■ Exercise goal: Retype the records from the start through the line containing "Shop is located at coordinates (512, 172).", including both ends.

(Word and element pointing entries)
---

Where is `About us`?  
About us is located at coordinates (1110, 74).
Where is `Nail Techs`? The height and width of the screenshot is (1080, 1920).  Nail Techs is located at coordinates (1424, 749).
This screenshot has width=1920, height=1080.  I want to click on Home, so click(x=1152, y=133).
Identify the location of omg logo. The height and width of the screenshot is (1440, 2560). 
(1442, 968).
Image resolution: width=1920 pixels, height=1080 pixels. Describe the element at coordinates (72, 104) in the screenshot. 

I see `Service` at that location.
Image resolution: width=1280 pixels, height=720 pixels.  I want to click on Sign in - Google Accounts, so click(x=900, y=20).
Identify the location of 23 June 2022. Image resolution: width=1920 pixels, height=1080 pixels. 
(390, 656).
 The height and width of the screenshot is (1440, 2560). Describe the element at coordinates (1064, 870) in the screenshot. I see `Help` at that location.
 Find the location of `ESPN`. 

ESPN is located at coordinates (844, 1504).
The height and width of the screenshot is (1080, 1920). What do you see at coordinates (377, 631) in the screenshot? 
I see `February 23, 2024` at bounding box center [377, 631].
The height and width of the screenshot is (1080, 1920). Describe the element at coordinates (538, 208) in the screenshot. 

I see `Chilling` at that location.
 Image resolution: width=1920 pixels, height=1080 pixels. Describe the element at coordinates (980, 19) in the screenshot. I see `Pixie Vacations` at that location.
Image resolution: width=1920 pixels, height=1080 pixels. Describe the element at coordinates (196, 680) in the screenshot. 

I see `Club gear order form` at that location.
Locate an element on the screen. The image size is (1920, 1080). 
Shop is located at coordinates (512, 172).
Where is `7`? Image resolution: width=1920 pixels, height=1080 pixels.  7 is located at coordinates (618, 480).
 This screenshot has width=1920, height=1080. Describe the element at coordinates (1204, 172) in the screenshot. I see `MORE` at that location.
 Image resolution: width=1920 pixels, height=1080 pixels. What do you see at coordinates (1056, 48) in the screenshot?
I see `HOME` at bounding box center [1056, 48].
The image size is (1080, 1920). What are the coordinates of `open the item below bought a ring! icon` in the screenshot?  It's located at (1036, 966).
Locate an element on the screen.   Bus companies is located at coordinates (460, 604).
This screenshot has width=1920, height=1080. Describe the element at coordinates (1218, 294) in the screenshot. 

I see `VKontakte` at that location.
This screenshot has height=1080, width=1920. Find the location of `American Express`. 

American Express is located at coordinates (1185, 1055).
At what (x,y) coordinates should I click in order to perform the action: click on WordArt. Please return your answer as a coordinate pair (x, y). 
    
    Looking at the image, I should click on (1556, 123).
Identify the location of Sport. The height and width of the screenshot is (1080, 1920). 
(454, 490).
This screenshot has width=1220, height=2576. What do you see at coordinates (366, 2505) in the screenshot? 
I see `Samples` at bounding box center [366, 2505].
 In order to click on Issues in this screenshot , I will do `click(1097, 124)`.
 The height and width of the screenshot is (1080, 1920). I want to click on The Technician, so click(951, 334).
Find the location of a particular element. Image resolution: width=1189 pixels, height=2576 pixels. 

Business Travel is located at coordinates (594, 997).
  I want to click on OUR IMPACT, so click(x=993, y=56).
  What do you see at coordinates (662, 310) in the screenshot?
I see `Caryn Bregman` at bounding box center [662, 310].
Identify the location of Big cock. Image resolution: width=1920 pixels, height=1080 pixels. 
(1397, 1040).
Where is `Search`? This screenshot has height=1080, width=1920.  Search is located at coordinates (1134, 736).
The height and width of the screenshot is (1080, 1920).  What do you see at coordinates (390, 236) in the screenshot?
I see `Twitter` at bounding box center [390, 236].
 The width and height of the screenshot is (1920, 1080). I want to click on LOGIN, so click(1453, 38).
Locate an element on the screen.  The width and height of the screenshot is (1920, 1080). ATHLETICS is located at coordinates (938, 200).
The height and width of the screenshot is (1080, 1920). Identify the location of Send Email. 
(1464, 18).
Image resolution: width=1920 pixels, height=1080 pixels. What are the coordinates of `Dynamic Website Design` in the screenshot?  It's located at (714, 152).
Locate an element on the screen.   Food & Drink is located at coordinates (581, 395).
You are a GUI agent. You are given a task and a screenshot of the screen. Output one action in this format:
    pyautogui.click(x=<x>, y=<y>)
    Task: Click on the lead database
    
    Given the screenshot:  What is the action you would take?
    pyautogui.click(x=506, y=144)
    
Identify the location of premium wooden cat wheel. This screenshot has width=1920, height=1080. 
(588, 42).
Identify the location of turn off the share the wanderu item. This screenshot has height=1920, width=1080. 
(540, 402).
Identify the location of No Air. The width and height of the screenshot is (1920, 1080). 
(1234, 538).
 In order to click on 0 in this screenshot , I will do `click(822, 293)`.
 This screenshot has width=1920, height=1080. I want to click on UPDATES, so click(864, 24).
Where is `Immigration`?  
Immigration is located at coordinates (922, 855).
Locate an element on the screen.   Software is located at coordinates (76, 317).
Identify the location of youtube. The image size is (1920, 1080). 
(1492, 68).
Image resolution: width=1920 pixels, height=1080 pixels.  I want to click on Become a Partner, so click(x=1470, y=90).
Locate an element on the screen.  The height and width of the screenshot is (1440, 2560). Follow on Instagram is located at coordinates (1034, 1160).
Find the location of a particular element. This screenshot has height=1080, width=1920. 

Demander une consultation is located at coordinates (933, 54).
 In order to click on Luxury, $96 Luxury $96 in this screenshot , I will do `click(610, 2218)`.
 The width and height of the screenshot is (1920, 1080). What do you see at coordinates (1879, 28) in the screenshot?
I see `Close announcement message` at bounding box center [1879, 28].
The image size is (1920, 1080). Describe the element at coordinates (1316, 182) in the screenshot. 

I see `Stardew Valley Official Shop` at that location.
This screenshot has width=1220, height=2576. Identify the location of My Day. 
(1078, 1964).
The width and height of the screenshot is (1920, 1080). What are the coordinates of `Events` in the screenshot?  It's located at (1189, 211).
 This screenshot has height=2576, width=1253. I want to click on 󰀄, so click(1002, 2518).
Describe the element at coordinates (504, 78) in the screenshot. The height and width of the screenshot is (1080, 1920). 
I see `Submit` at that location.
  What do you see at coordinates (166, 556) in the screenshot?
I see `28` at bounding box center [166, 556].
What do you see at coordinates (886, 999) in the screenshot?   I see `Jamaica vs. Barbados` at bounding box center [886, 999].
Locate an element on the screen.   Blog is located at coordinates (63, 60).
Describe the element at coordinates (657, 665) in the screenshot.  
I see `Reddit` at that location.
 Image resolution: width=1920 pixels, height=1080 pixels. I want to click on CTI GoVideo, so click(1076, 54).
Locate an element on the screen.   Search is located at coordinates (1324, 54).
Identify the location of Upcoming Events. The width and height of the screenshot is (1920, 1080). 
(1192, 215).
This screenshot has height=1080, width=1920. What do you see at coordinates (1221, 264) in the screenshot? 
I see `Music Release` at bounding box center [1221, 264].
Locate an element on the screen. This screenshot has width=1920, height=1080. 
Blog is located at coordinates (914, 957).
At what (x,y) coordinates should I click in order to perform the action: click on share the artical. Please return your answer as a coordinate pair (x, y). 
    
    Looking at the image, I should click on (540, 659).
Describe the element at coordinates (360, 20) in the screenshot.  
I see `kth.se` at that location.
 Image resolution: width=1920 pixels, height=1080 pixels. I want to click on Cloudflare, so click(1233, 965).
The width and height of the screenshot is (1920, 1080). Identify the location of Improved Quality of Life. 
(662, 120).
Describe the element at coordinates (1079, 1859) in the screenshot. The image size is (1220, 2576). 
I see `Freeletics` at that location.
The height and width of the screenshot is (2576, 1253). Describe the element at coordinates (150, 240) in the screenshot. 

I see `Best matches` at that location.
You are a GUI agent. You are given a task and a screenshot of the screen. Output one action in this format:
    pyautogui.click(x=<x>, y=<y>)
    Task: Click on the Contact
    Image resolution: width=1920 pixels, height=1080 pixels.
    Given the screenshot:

---

■ Answer in full:
Where is `About us`?  
About us is located at coordinates (1110, 74).
Where is `Nail Techs`? The height and width of the screenshot is (1080, 1920).  Nail Techs is located at coordinates (1424, 749).
This screenshot has width=1920, height=1080.  I want to click on Home, so click(x=1152, y=133).
Identify the location of omg logo. The height and width of the screenshot is (1440, 2560). 
(1442, 968).
Image resolution: width=1920 pixels, height=1080 pixels. Describe the element at coordinates (72, 104) in the screenshot. 

I see `Service` at that location.
Image resolution: width=1280 pixels, height=720 pixels.  I want to click on Sign in - Google Accounts, so click(x=900, y=20).
Identify the location of 23 June 2022. Image resolution: width=1920 pixels, height=1080 pixels. 
(390, 656).
 The height and width of the screenshot is (1440, 2560). Describe the element at coordinates (1064, 870) in the screenshot. I see `Help` at that location.
 Find the location of `ESPN`. 

ESPN is located at coordinates (844, 1504).
The height and width of the screenshot is (1080, 1920). What do you see at coordinates (377, 631) in the screenshot? 
I see `February 23, 2024` at bounding box center [377, 631].
The height and width of the screenshot is (1080, 1920). Describe the element at coordinates (538, 208) in the screenshot. 

I see `Chilling` at that location.
 Image resolution: width=1920 pixels, height=1080 pixels. Describe the element at coordinates (980, 19) in the screenshot. I see `Pixie Vacations` at that location.
Image resolution: width=1920 pixels, height=1080 pixels. Describe the element at coordinates (196, 680) in the screenshot. 

I see `Club gear order form` at that location.
Locate an element on the screen. The image size is (1920, 1080). 
Shop is located at coordinates (512, 172).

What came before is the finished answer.